Developed an experimental pipeline that transforms AI-generated music into unique 2D platformer levels in Unity. Leveraging GPT-2, TensorFlow, CUDA, and PyTorch, we converted text prompts into AI-generated songs, then into MIDI files, which Unity used to generate custom levels. Collaborating with a team of four, we divided tasks based on our strengths, addressing challenges early to ensure efficient and timely project completion.
We utilized the AudioLDM 2 Python library, designed for research, to generate music from text prompts by leveraging GPT-2 and Meta’s AudioMAE for self-supervised learning from audio spectrograms. AudioLDM typically uses the CPU, which took around 26 minutes to produce a 10-second song, but by utilizing CUDA on a GPU, we reduced this to 9 minutes. Further optimization through AudioLDM’s diffusers compressed the generation process to 200 steps, cutting production time to just 26 seconds for a .wav file.

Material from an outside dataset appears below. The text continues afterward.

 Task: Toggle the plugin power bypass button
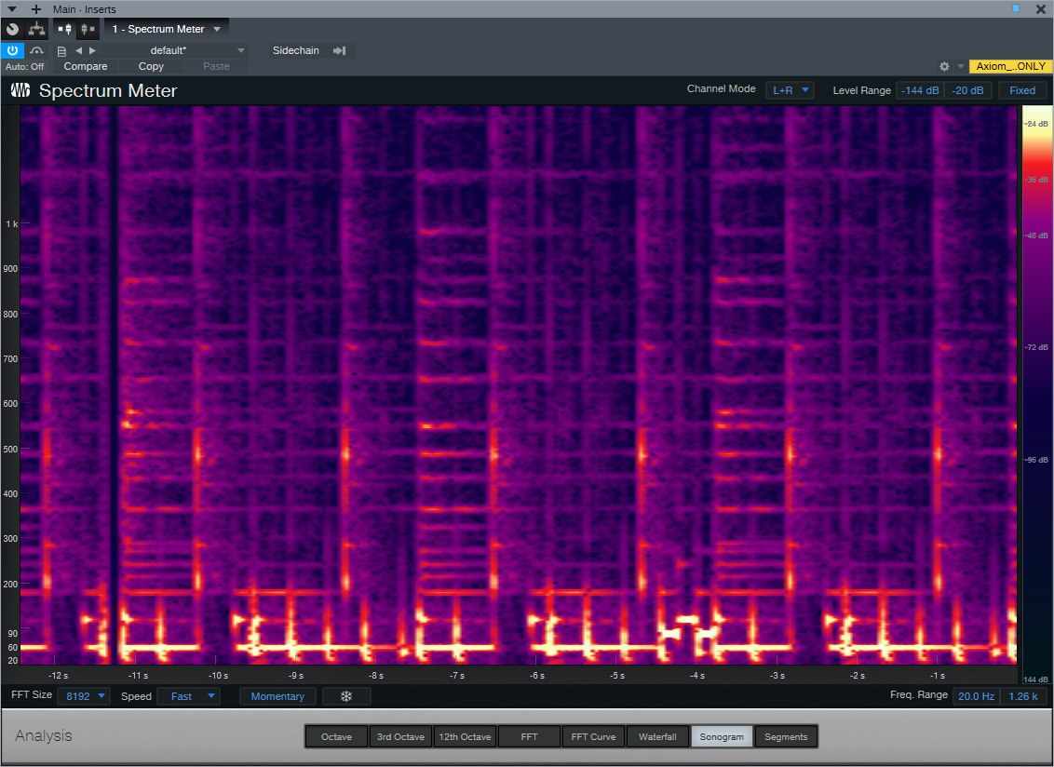(13, 50)
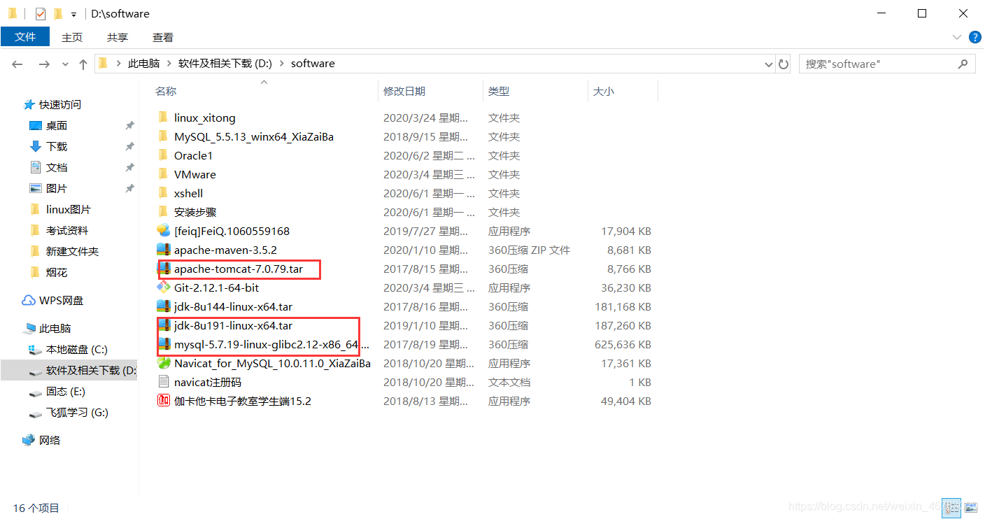Expand the 此电脑 breadcrumb arrow
Viewport: 985px width, 519px height.
point(170,63)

We used Omnizart, a Python library for automatic music transcription, to extract musical notes as piano notes for our project. For transforming MIDI files into data usable for level generation, we integrated the pretty-midi library. This allowed us to extract each note’s pitch, start time, finish time, and BPM, saving this information into a text file for Unity to generate unique levels. By using pretty-midi’s estimate_tempo() method, we synchronized the game tempo with the music’s rhythm, enabling dynamic, rhythm-responsive gameplay.